If you want to read Booker's thoughts on feminism, look up 'feminization of men' (pp. 661, 687-89) and 'The heroine as hero' (p. 486) for starters. I'm not being funny. His feelings on this supposed social disintegration are palpable. I thought I was conservative and traditional in outlook and lifestyle until I read pages 486, 661 and 687 to 691 for example - I thought my eyes were bleeding.

Booker can't hide his contempt for the 'new "mannishness"' (p. 661) and 'emancipated attitudes' (p. 661) ('"mass-individualism"' [p. 661], '"political correctness"' [pp. 689-90], 'new secular Puritanism' [p. 689]) and those who have become 'possessed by a fanatical and humourless intolerance' (p. 689). He doesn't understand the different types of feminism, nor does he acknowledge any positives from its intervention. I don't think I'd like to live in Booker's ideal world, even if all the stories have happy endings.

While it isn't addressed all in one place, Booker appears to suggest that all the evils in the world, including the demise of good storytelling, are because of women's egocentricity (beginning with Eve and Pandora). These days, women in the modern world and modern stories are not complying with their preordained archetypal roles and are upsetting everything, from a psychoanalytical standpoint of course. Reverse 'gender stereotyping' of women in modern stories particularly offends him (pp. 486, 690).

Only women who fulfill their archetypal roles (of two centuries ago) and 'complete' the hero are acceptable to Booker. A woman needs to be '"tamed" back into contact with her femininity' (p. 688).

See page 689 for Booker's views on 'political correctness', the 'mother's boys' (Tony Blair and President Clinton), extremism and anti-discrimination issues.

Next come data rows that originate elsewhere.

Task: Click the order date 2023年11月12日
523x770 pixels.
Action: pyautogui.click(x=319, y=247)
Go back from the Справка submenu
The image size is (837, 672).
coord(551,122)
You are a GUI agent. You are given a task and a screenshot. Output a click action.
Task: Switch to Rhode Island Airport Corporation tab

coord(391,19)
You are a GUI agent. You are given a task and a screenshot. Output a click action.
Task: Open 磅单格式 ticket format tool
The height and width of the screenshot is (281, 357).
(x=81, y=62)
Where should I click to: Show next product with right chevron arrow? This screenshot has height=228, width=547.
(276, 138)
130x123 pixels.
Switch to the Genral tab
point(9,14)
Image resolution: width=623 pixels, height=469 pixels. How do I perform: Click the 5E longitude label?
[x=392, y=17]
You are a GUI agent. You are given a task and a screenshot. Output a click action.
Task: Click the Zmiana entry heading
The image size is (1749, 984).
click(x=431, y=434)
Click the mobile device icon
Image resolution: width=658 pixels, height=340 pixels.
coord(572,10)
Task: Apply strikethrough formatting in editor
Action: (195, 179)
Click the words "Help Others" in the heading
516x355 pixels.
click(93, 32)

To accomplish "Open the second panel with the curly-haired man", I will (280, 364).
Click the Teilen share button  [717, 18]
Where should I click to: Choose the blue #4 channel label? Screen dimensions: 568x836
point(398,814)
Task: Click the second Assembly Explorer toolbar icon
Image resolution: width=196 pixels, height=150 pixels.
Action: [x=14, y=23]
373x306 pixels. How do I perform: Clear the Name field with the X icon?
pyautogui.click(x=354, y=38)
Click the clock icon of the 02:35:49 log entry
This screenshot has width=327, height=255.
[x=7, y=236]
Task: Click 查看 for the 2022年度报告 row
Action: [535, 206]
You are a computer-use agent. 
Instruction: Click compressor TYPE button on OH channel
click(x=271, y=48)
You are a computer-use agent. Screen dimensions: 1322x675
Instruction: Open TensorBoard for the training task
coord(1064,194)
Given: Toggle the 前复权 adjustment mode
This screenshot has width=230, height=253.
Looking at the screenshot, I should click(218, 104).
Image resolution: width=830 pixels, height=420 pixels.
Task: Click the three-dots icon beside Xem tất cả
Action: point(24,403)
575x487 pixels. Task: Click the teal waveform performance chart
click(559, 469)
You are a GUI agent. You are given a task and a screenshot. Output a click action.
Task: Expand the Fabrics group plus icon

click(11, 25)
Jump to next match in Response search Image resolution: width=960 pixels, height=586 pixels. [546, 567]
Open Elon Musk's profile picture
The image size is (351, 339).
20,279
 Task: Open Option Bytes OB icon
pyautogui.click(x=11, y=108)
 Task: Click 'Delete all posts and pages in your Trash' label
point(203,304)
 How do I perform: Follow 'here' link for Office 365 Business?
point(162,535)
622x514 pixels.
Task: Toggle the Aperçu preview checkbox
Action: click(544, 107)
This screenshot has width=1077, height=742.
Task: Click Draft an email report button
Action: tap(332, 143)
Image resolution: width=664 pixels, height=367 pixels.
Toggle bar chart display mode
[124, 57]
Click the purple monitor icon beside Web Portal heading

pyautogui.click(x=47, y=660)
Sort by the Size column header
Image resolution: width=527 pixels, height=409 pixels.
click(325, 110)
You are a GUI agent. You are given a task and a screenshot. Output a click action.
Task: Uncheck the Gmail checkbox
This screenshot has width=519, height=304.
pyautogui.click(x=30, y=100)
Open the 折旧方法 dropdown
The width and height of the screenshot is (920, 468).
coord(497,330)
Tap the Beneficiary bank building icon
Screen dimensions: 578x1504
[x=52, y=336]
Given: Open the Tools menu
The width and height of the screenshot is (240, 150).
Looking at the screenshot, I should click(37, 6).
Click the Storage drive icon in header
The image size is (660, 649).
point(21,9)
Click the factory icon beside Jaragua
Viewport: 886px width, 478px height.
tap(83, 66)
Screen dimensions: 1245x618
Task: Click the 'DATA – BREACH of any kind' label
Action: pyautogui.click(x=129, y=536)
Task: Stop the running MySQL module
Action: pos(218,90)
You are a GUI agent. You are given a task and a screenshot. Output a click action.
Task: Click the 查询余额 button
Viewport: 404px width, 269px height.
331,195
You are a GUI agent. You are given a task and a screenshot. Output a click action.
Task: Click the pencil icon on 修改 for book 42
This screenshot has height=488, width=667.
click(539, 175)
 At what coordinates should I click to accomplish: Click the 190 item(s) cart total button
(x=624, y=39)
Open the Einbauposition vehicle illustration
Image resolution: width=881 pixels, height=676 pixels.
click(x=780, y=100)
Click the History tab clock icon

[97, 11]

This reads like a John Laws script.

Epilogue: The light and the shadows on the wall

Here Booker preempts any criticisms of his work by relying on Plato's Parable of the Cave, basically, that with our limited state of consciousness, of course we can't see what he's talking about! There are so many other incredible throwaway lines in this chapter about the scientific significance of his work, and religious references about the state of the world, that it's too much to summarise. Once he started talking about 'cosmic mind' (p. 701) I lost it. Happy reading…

Without clearly stating it, Booker has presented us with his life's work (summaries of many stories) within the framework of psychoanalytical theory. It was incumbent upon him to stipulate this at the beginning rather than setting up clichéd cliffhangers on every page, right up to the last page where we finally get the answer, but still within an unclear context.

Psychoanalytical theory presupposes that human beings are pushed and pulled by unconscious instinctual impulses. That should have been in paragraph one, page one. Then he should have prepared his reader for the journey they were embarking upon.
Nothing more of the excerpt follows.